Whether we like it or not, remote working is here to stay. During the last few months, many organizations struggled to get up and running. Still, those who had policies and technology focused on mobility and flexibility experienced a smoother transition to a remote environment. Companies like Twitter even decided to make working from home a permanent option for employees. Unfortunately, not every organization prioritized this model. For many, there were more questions than answers. Where do we begin? How long will it take to get 200 employees up and running? Are we still protected?
Making things more complicated, most employees will be using personal devices for business activities, otherwise known as BYOD – Bring Your Own Device. This concept can cause fear for the organization and its employees. Both are wondering what vulnerabilities exist for their data and property. The foundation for addressing these concerns is policy. Merely writing a policy isn’t enough. Policies need to be actively communicated, not just in a pdf on the company intranet. Once everyone is on the same page about security and access, they can start enjoying the benefits of BYOD.
Establish Policies that Maintain Balance
You should know the risks of having employees use home devices, but don’t let it stop forward progress. According to Dell, 45% of workers believe that using a personal device for work activities would increase their productivity. Since users are already familiar with the technology on their personal devices, there is a low learning curve, which increases efficiency. In some cases, BYOD can reduce costs. Your policies should address the following to minimize the risk of BYOD:
- Updating Technology & Software | We don’t like to admit it, but many of us are guilty of not updating our personal devices. Sometimes we have gigabytes of photos of our kids, pets, and food and so we just don’t run that update. Running legacy platforms puts users more at risk for cyber-attacks. It’s essential only to allow access to users whose technology and software meet the minimum criteria. Still, running the previous operating system? No access.
- Endpoint Detection and Response Platforms | A home device becomes a new endpoint for attackers to target. An EDR allows IT teams to monitor what is happening on the network and at the endpoint, a personal device. The IT team gets notified if there is any suspicious activity, which allows them to investigate a potential threat proactively.
- MDM Solutions | Mobile Device Management solutions allow organizations to have control over personal devices. IT teams can monitor and secure sensitive information, run software updates, administer compliance, and even locate a lost device. MDM solutions can create anxiety for employees because IT will have the ability to wipe their personal devices. Being upfront and explaining how employee data is being monitored and protected will reduce anxiety.

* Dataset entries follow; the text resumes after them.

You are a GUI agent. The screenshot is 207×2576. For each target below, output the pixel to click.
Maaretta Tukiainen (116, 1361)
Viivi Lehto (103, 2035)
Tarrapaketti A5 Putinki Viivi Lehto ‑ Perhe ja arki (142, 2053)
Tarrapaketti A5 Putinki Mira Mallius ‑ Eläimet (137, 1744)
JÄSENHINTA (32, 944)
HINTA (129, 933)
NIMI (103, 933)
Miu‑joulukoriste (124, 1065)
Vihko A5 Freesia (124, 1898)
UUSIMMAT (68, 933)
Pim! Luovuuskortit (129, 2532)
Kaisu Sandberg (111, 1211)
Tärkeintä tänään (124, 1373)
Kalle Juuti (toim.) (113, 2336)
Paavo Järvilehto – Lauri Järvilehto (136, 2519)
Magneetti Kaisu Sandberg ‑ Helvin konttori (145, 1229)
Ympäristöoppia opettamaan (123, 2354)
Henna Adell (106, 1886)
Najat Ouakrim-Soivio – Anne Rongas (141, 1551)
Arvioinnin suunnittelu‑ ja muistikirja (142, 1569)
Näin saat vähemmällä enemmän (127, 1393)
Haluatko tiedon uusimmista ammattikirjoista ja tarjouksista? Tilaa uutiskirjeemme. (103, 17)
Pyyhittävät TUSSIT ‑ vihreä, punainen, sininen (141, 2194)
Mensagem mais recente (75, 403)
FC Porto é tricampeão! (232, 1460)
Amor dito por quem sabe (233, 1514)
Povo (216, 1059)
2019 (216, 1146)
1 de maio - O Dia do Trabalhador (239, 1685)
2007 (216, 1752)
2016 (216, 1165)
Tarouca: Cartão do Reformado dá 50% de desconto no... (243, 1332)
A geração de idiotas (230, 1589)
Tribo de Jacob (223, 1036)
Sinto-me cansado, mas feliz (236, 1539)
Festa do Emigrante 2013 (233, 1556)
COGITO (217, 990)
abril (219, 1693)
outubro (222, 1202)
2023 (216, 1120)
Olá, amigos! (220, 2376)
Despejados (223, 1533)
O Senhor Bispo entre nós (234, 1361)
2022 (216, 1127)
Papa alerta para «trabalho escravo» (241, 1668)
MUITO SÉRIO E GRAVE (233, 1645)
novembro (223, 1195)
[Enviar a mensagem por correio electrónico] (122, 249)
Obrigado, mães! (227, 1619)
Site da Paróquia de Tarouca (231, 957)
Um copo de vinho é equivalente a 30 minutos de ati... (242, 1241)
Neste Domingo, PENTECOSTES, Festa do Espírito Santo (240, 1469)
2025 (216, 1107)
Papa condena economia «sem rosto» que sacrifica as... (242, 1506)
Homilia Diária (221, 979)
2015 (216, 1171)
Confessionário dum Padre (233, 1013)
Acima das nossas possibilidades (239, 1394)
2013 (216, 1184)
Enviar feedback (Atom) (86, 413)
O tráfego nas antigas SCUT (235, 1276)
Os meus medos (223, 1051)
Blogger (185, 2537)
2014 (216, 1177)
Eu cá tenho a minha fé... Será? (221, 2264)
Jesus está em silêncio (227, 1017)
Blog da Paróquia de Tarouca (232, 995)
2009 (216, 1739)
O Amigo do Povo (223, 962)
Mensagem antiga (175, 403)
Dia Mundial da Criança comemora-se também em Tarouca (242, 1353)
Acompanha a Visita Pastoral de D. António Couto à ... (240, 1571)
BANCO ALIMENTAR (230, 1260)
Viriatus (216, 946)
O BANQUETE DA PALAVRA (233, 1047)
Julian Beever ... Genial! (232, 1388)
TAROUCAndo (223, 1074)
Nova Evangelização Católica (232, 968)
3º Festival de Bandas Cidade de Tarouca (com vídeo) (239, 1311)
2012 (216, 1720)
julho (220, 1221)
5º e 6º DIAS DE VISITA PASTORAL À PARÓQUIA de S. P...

- Employee Termination | When an employee leaves, they should no longer have access to company resources. Be clear about when access will stop and what data they need to delete. If you have an MDM solution in place, let employees know what they can expect and when.
Despite taking the appropriate precautions, there is no guarantee that you won’t become a victim of a successful cyber-attack. All organizations should consider cyber liability insurance. Dedicated cybersecurity insurance can reduce some of the costs associated with a breach. Make sure the level of coverage you choose works for your organization.
Communication and Training is Key
Policies are only useful if people understand them. Have multiple opportunities for training like during onboarding and every few months. Leave room for questions so that you can address concerns, and verify that the information presented was understood.
Communicate clearly and often. Technology changes constantly, so you should make employees aware of any changes to processes, upcoming software updates, or potential risks. Awareness will empower them to work with you for a more secure and efficient remote work environment.
Using Technology to Implement Policy
Once your policies are in place, you will need the right technology to implement them. Working with an IT partner like a managed services provider can decrease some of the stress associated with BYOD and remote work. MSPs offer managed or co-managed IT solutions that ensure your employees’ personal devices are secure and up to date. They can advise you on solutions like:
- Cybersecurity | Working from home and BYOD bring additional vulnerabilities to your business assets. Having cybersecurity solutions in place is imperative. These solutions allow your IT team to monitor activity on your network and at endpoints. Empowered with information, they can respond to potential threats before they turn into a breach.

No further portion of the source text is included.